How to upgrade persistent instances (Amazon AWS)¶
Note
This document is specific to Amazon AWS. For OpenStack, see this outdated one.
This article describes how to upgrade persistent instances (e.g. copr-fe-dev) to a new Fedora version.
Requirements¶
access to Amazon AWS
ssh access to batcave01
permissions to update aws.fedoraproject.org DNS records
Pre-upgrade¶
The goal is to do as much work pre-upgrade as possible while focusing only on important things and not creating a work overload with tasks, that can be done post-upgrade.
Don’t do the pre-upgrade too long before the actual upgrade. Ideally a couple of hours or a day before.
Launch a new instance¶
First, login into Amazon AWS, otherwise the following step will not work. Once you are logged-in, feel free to close the page.
1. Choose AMI¶
Navigate to the Cloud Base Images download page and scroll down to
the section with cloud base images for Amazon public cloud. Use
Click to launch
button to launch an instance from the x86_64
AMI. Select the US East (N. Virginia) region.

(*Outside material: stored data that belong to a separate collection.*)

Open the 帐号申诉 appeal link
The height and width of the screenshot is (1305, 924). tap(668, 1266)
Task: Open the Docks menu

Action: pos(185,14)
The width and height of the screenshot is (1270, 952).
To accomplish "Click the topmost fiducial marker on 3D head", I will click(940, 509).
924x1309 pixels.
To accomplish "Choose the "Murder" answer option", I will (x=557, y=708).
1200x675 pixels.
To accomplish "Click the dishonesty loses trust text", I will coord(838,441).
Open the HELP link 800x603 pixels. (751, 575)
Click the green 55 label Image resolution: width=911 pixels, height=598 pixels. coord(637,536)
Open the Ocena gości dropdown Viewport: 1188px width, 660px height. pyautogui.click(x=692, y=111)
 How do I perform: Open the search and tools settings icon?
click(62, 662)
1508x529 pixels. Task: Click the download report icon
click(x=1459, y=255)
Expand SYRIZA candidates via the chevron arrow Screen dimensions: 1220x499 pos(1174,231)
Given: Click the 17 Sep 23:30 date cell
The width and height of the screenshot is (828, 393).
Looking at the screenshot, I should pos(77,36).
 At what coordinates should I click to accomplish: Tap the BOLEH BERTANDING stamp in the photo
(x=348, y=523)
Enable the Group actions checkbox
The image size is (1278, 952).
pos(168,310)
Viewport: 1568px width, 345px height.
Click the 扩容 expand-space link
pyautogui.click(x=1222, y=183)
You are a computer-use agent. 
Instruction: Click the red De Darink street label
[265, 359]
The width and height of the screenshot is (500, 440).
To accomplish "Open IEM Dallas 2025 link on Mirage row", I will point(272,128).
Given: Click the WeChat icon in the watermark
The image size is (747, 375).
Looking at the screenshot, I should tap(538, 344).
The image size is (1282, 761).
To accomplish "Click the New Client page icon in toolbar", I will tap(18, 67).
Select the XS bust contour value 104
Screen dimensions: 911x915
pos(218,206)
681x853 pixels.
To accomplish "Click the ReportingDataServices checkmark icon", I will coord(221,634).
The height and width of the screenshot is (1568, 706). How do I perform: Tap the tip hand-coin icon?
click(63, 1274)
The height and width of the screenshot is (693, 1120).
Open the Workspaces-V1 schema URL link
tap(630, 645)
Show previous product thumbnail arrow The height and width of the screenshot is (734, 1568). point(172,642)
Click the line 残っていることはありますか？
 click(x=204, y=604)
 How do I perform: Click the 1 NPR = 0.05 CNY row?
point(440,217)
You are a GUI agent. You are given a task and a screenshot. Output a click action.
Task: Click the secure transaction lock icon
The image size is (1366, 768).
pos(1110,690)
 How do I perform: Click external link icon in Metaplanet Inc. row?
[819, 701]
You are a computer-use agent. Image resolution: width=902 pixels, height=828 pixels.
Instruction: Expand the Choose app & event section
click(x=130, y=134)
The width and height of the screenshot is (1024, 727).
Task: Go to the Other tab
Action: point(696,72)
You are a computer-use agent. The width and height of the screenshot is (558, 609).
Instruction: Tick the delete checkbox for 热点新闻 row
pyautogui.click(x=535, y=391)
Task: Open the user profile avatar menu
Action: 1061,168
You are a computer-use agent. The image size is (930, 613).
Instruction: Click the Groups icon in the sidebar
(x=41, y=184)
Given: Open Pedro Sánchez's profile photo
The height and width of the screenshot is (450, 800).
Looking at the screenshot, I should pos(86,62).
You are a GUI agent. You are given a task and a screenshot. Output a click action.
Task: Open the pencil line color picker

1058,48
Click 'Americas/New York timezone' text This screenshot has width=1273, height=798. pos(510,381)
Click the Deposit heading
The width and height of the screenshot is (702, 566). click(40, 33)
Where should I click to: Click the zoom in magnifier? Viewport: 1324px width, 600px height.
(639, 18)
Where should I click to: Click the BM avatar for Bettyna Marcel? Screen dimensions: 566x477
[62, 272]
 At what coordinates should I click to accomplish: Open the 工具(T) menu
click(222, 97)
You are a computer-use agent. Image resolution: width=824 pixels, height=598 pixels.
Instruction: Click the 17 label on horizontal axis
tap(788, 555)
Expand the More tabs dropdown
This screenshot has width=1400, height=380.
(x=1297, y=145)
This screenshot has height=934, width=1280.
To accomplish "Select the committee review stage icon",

You will get redirected to the Amazon AWS page.
3. Application and OS Images (Amazon Machine Image)¶
Skip this section, we already chose the correct AMI from the Fedora website.
4. Instance type¶
Currently, we use the following instance types:
Dev |
Production |
|
---|---|---|
frontend |
t3a.medium |
t3a.xlarge |
backend |
t3a.medium |
m5a.4xlarge |
keygen |
t3a.small |
t3a.xlarge |
distgit |
t3a.medium |
t3a.medium |
pulp |
t3a.medium |
TODO |
When more power is needed, please use the ec2instances.info comparator to get the cheapest available instance type according to our needs.
5. Key pair (login)¶
Make sure to use existing key pair named
Ansible Key
. This allows us to run the playbooks onbatcave01
box against the newly spawned VM.
6. Network settings¶
Click the
Edit
button in the box heading to show more optionsSelect VPC
vpc-0af***********972
Select
Subnet
to beus-east-1c
Switch
Auto-assign IPv6 IP
toEnable
Switch to
Select existing security group
and pick one ofcopr-frontend-sg
copr-backend-sg
copr-distgit-sg
copr-keygen-sg
copr-pulp-sg
7. Configure storage¶
Click the
Advanced
button in the box heading to show more optionsUpdate the
Size (GiB)
of the root partition
Dev |
Production |
|
---|---|---|
frontend |
50G |
50G |
backend |
20G |
100G |
keygen |
10G |
20G |
distgit |
20G |
80G |
pulp |
20G |
TODO |
Turn on the
Encrypted
optionSelect
KMS key
to whatever is(default)
8. Advanced details¶
Termination protection
-Enable
9. Launch instance¶
Click Launch instance
in the right panel.
Add names for the root volumes¶
Once the instance is created, go to its details, switch to the
Storage
tab, and go through all attached volumes. Set the Name
tag for each of them. Use the name of the instance as a prefix, e.g.
copr-keygen-dev-root
, copr-frontend-prod-root
, etc.
Backup the current letsencrypt certificates¶
The certificates files used on the old set of VMs need to be copy-pasted onto the new set of VMs (at least initially, till they are automatically re-newed by the certbot daemon). For this, we need to copy the certificate files to the batcave server first.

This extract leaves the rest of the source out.